* YOUR GOAL: Using the entries that follow, state how many lines contain "agent", with no other words.

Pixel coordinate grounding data
--

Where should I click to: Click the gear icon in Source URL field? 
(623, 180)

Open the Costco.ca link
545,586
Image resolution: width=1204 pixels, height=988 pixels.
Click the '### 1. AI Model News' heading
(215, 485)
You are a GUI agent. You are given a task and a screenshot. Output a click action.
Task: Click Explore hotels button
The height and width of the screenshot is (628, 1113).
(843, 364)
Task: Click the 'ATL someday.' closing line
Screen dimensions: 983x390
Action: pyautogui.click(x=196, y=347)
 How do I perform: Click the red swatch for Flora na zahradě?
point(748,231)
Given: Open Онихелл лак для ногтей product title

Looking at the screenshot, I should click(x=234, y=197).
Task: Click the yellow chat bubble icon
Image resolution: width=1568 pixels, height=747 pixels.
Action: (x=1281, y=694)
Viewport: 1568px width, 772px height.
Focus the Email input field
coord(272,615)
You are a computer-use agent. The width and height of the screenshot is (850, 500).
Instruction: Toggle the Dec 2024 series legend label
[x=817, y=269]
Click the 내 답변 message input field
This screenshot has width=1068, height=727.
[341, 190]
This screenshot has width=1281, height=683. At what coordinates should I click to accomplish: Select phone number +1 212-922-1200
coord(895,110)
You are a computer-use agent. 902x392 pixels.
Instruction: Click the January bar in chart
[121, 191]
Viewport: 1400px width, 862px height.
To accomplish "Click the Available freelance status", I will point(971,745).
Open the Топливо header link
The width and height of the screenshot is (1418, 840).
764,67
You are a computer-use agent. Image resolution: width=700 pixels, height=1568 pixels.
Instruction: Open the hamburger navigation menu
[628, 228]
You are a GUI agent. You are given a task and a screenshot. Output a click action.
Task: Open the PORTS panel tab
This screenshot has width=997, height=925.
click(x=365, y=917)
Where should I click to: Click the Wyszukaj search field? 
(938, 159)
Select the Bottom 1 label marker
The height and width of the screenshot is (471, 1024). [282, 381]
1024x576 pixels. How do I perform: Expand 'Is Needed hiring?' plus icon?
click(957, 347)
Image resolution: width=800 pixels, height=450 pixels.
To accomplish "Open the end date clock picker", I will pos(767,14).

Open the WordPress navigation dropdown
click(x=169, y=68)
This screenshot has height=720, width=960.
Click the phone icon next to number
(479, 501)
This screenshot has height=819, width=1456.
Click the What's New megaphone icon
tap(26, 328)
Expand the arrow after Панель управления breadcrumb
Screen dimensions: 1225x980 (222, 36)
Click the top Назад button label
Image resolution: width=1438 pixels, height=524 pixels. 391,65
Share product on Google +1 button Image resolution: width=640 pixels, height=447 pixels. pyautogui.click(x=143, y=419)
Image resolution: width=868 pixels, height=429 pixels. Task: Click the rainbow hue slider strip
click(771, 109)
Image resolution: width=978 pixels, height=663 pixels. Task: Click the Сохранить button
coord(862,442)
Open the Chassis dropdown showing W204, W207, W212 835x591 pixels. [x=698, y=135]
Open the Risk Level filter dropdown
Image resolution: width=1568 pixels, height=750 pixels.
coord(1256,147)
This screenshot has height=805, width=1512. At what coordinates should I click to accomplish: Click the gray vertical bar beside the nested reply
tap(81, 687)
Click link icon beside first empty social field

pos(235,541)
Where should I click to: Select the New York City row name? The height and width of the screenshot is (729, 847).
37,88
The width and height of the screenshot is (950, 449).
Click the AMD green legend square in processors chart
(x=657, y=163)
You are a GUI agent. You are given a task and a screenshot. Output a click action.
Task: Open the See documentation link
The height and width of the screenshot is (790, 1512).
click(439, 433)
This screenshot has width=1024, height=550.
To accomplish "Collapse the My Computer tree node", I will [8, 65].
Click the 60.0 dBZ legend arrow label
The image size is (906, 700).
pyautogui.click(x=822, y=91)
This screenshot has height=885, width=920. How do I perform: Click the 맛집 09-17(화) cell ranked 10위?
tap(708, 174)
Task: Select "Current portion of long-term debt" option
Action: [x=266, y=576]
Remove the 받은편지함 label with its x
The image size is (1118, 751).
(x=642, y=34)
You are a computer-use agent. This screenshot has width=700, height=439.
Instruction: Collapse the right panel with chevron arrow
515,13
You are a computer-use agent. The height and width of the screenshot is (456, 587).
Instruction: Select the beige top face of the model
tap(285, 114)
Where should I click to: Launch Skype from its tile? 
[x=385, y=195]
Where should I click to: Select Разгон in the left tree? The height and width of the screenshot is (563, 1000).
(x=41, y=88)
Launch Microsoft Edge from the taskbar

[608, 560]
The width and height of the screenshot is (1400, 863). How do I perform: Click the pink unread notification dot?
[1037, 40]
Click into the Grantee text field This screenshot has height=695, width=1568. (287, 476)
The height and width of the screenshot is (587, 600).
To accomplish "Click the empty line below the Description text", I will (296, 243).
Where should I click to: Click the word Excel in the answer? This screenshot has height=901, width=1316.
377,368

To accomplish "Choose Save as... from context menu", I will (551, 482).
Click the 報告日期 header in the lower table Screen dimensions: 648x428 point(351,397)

--

* ANSWER SPACE: 8